After all, if there is truly love of coffee, a good relationship with partners and strong connections with their customers, then it may or may not matter what the logo actually is.


Parissa Behnia
Idea Chef


  1. Starbucks did put in a huge effort on the coffee itself some time ago. Remember the day when all the Starbucks closed for coffee training?(If not, here's the story: Alas, it sounds like they didn't get the concept of reinforcement - ongoing training, mystery shoppers, inspections.

    A decent bathroom and decent staff will do far more to attract me to the store than a meaningful logo.

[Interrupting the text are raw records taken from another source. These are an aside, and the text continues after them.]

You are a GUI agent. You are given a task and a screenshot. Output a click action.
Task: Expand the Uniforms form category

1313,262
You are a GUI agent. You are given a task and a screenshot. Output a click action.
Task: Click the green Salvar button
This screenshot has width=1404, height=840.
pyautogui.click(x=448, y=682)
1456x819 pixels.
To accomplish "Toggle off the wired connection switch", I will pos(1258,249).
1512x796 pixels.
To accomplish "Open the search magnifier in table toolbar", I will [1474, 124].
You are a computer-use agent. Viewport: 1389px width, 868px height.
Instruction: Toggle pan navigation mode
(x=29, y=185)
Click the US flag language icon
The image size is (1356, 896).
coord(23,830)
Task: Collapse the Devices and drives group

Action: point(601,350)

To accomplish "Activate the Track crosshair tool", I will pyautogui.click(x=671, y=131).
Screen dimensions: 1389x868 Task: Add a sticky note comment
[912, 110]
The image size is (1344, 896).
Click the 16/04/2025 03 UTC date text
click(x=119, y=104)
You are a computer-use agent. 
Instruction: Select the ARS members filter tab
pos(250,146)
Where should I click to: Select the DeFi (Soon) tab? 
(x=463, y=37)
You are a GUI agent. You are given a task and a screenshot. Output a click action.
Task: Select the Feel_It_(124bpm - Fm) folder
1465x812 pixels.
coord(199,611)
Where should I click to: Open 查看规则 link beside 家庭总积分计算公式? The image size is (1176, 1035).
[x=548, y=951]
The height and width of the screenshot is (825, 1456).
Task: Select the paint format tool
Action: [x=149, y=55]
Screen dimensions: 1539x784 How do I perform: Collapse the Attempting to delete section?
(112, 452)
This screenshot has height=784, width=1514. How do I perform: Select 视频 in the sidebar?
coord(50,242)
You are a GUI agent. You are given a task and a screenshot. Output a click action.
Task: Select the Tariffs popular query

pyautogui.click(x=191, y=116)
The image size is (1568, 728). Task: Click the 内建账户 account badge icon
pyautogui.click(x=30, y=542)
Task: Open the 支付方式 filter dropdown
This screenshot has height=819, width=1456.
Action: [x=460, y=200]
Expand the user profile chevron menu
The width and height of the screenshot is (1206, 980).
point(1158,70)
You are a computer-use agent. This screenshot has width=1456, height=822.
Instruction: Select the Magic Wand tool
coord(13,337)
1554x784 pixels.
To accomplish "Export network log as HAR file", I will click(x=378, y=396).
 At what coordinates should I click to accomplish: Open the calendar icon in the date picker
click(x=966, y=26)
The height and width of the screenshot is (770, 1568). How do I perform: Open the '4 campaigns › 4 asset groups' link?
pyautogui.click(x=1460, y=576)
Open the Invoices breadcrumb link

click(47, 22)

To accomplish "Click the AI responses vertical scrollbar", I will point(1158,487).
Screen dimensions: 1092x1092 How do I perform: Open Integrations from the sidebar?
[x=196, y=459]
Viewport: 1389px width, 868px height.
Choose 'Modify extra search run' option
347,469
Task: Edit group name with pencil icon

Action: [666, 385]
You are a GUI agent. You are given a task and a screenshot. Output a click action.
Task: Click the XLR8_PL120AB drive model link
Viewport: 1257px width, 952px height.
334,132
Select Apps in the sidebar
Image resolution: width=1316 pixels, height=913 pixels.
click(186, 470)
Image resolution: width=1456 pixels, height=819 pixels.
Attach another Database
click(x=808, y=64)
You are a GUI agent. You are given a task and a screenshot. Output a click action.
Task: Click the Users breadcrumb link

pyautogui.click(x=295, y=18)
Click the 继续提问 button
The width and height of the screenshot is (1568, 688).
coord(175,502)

  2. Thank you, Meta, for commenting. That's the tragedy of it all and kind of goes back to my "lipstick on a pig" comment. It now seems to be that day was more window dressing than anything else. And, funnily enough, the most heard comment we had from doing Sears value proposition work had to do with clean restrooms. Go figure!

  3. In fairness to Starbucks (and I'm not a fan at all) you're hitting on two different silos - daily execution and visionary marketing. That said, there seems to be a trend to represent yourself with a logo, without any reference to the name, these days. I suppose this is cool in some way but it makes me think of your post about reaching all audiences - McD and Nike I can see; but is Starbucks in every corners of the globe too? If not, and combined with the dip in execution you experienced, their growth will falter. And in that case the logo cart will definitely not help. Thanks!

  4. Well - I don't agree with the silos comment because the romance of the brand and the logo have to be consistent with every single interaction no matter how large or small. The brand/logo has to conjure up the tangibles of the product and experience. The really great, high performing brands understand this in that no matter where you are in the purchase or post purchase process, the expectations of the experience and the experience itself do not differ that much.

  5. Wow! You are just beginning to witness the lack of execution at the store level? Starbucks lost me a long time with their dirty tables, burnt coffee, etc. We are talking early 90's. Parissa, you are right that a brand has to deliver on all touch points, but Publius is correct in that there are silos, that is an issue Starbucks needs to deal with; classic was a friend going in for their Foursquare promotion in Atlanta in 2010, workers had no clue what he was talking about, let alone what Foursqure was. Logo change is visionary to a degree, got some short term buzz going, but I doubt I will be going there in the future when they evolve into a cafe with wine, beer & food. Sorry I have to go against the masses here.

  6. If it weren't for you Parissa, I wouldn't have given their logo any thought at all. You write very well, by the way. I am a customer. I do have a connection with my local Starbuck and they know me by name. I drink some of my coffee there. But I go to lots of Starbucks without feeling any connection, and I am agnostic whether it's Starbucks, Panera, Caribou, or Corner Bakery. I like a reasonably tasty cup of coffee. What surprised me in the video was how Shultz described the essence of the brand: love of coffee, the relationship with partners and the connection with customers. Customers mentioned third, and after partners. Why? Observation suggests that the bulk of their business comes from people who walk in, buy something, usually a drink, and walk out. Whatever is causing that to happen, that's their essence. I bet almost none of them give any thought to their logo or their partners. Cleanliness - yes! logo/partners - no! I guess I don't even know who their partners are, or why they're so darned important.

  7. Hi Bill - thanks for the comment and the positive feedback! I also think partners is an interesting term and, if I'm not mistaken, refers to the Starbucks employee base. It would almost be better if they presented a pyramid and said that the two bottom points were coffee and partners bolstering the customer, or the point of the pyramid.

    Truly, you know with Starbucks that you may not be getting the best cup of coffee but you have a reasonable idea of what to expect not unlike you know what to expect when you arrive in a new town, are hungry and see a Cheesecake Factory off the main road. The known versus unknown.